Thursday, January 16, 2014

Perfectly Imperfect

So, I borrowed from an old blog I had that I never really wrote in. I've totally changed this up, but the jist is still the same. This has been on my mind the past couple of days. Lucky you, I am now sharing it! Yay!

"Fault lines should be worn with pride." -Incubus

I have my favorite bands and Incubus is most definitely up there. I hear their music, the poetic way they phrase the most simple of questions/statements, and I feel all warm and fuzzy inside. Another band that can get this kind of reaction outta me is Muse. Surprise! Now, Matthew Bellamy is one clever and amazingly talented musician. He can write the most profound music and lyrics, then go out and play the piano and guitar with flawless ease. He makes it look as easy as breathing to him…and it very well may be. I’m only slightly VERY in love with him. Maybe that's why I have seen them, I think, seven times in concert. When I hear any of their songs, my heart beats a little bit faster and I get a huge grin on my face…the world just seems right. End cheesey, mushy music moment.

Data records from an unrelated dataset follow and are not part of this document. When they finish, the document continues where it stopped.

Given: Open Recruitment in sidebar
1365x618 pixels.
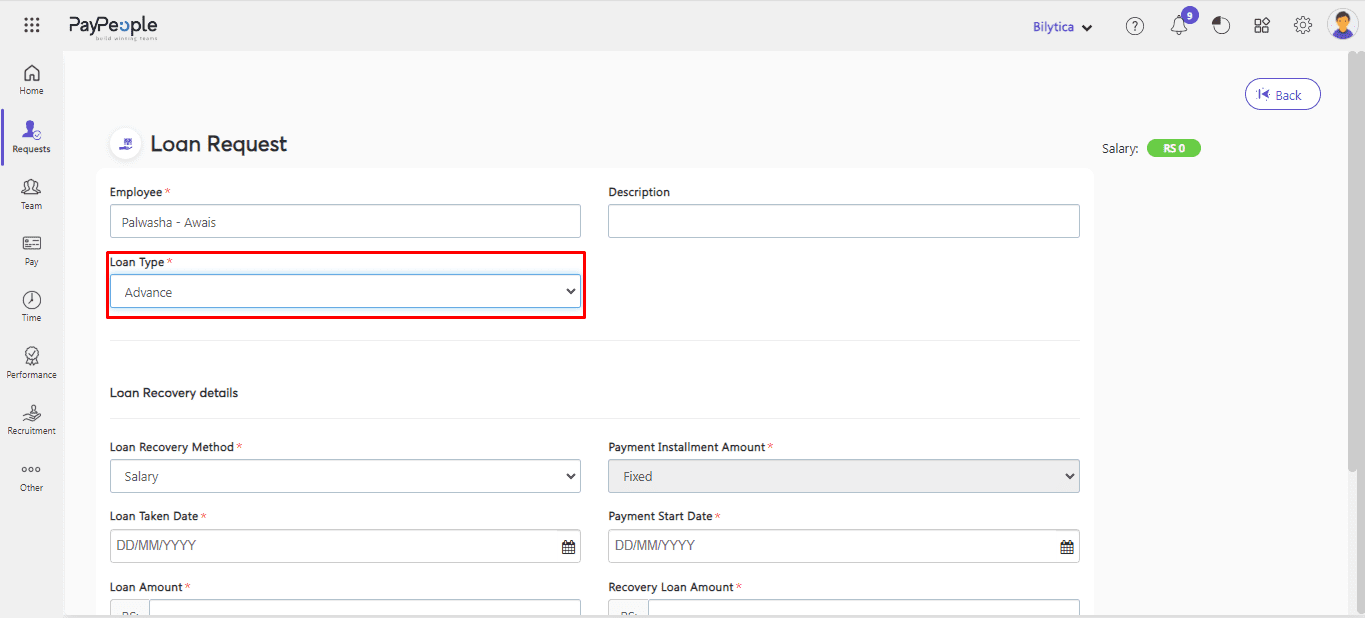Looking at the screenshot, I should [32, 419].
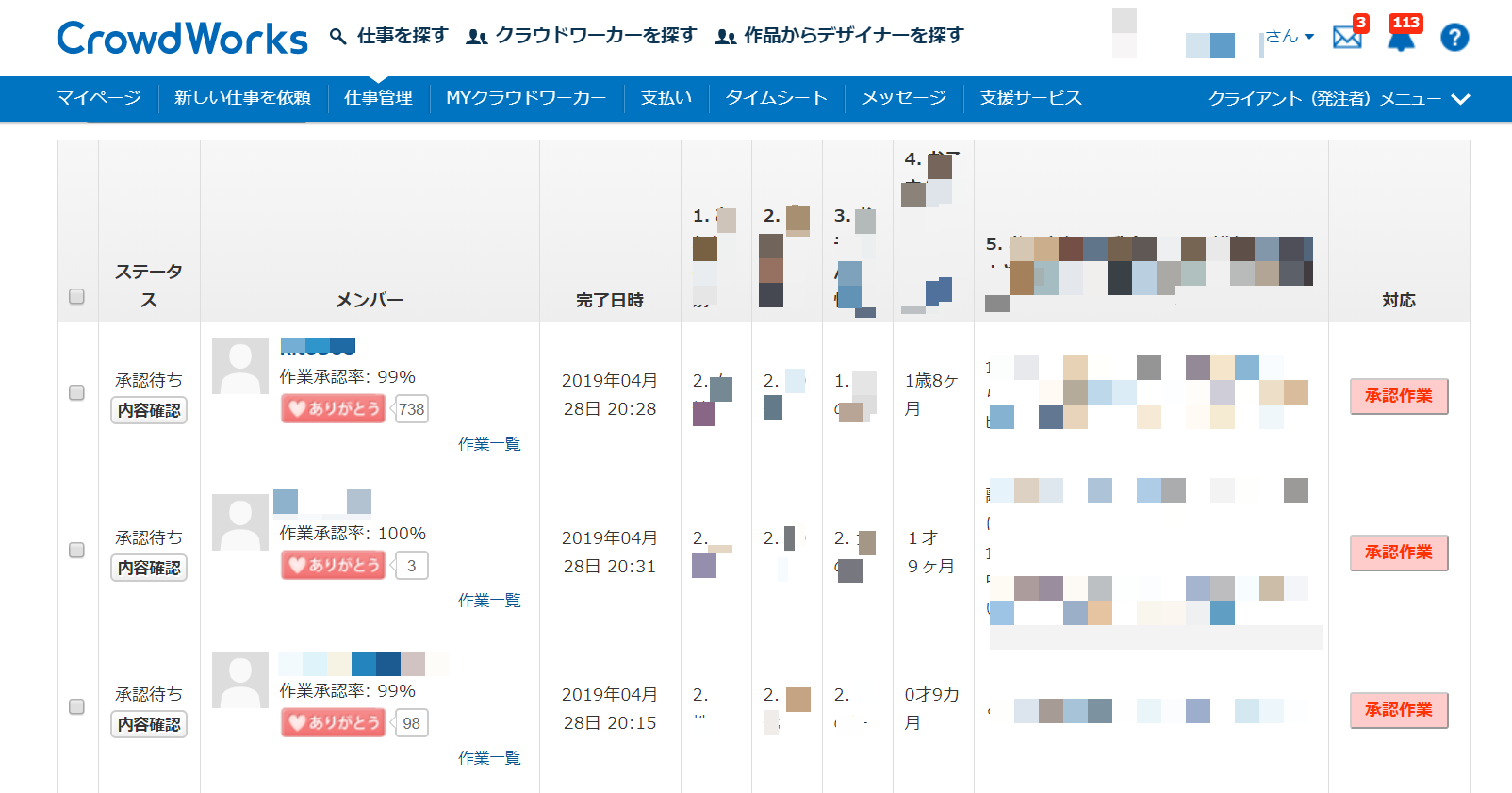Click the third member's avatar thumbnail
Image resolution: width=1512 pixels, height=793 pixels.
point(240,680)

So anyhoozits, I was listening to “Talk Shows On Mute” the other day and it really got me thinking…as Incubus regularly does. That line, “fault lines should be worn with pride,” got stuck in my head and just kinda twirled around in there, marinating. I kept singing it and repeating it over and over again. And, I’ve come to the conclusion that our fault lines (imperfections) should be worn with pride. It’s really sad that we compare so much of what/who we are to what is considered mainstream, normal or cool. We watch the TV, we read the gossip, we see the models and we critique ourselves on those things. When we don’t add up, when we don’t fit in, when we can’t even come close, we go to extremes to make that happen. We become anorexic, we hate our faces, we belittle our own intelligence and our bodies, we become dependent medications/drugs/alcohol/name-your-poison to even us out... and for what? A bunch of heartaches, headaches, and low self esteem? (Side note: this is in no way saying that medications aren't sincerely needed. I'm very pro-medication for the right reasons)

We should celebrate our differences and imperfections. Honestly, this is what makes the world a much more interesting place. It’s sad that we’re so blasted hard on ourselves. I wish that I could say that I’m not included in this, but I’m so very guilty it’s not even funny. Ok, it's a little funny. Just think how wonderful it would be to not care about your flaws or about what makes you different? Wouldn’t it be fabulous if we could be like, “Yeah I’m fat, you’re ugly, he's poor, she’s gorgeous…let’s be friends.” To be able to say that, actually mean it, and not feel self conscious would seriously be ideal. It’s so hard for me to not compare myself to those around me. It’s difficult to not be hard on myself for all the things that I lack. What we need to remember is that there are no rules, no "normal"…well, there shouldn’t be.

I have these talks with my besties all the time. It's so funny because we are always sarcastically saying how awesome we are. It's true. We are awesome. But in that same breath we are wondering why we look this way, I need to lose weight, why can't I find a dude that's as cool as me (hehe), why why why? That girl over there did. So and so got married, why can't I? I mean, who hasn't thought that? We are silly. It's so hard to do, but really we need to concentrate on what's important. Everything else will fall into place after that. However, knowing and doing are two very different kettle of fish. This is something that I will probably have to work on my whole life. Ideally we would just be happy with who we are and to heck with everything else. We need to realize that we are perfectly imperfect, and that's totally fine!

Anyways. I’m done ranting. I’m going on and on and I’m not sure it’s making sense. It’s just some things that were on my mind. They are always on my mind. At times, it consumes my mind. Makes it mush. Makes it hard to focus. Wouldn't it be wonderful to not have to worry? It really would.

So my chickens, let's work on being nicer to ourselves this year. Let's work on being nicer to each other. And, let's celebrate our fault lines and imperfections. All we can do it try, and I say we work on trying!

Hugs and butt pats!

A funny PS: my other favorite line in this song is "I hate to say it, but you're so much more endearing with the sound turned off." Ever been around someone when you feel like this? I have. I'm going to try to be nicer about my thoughts though. :) Work in progress folks, work in progress.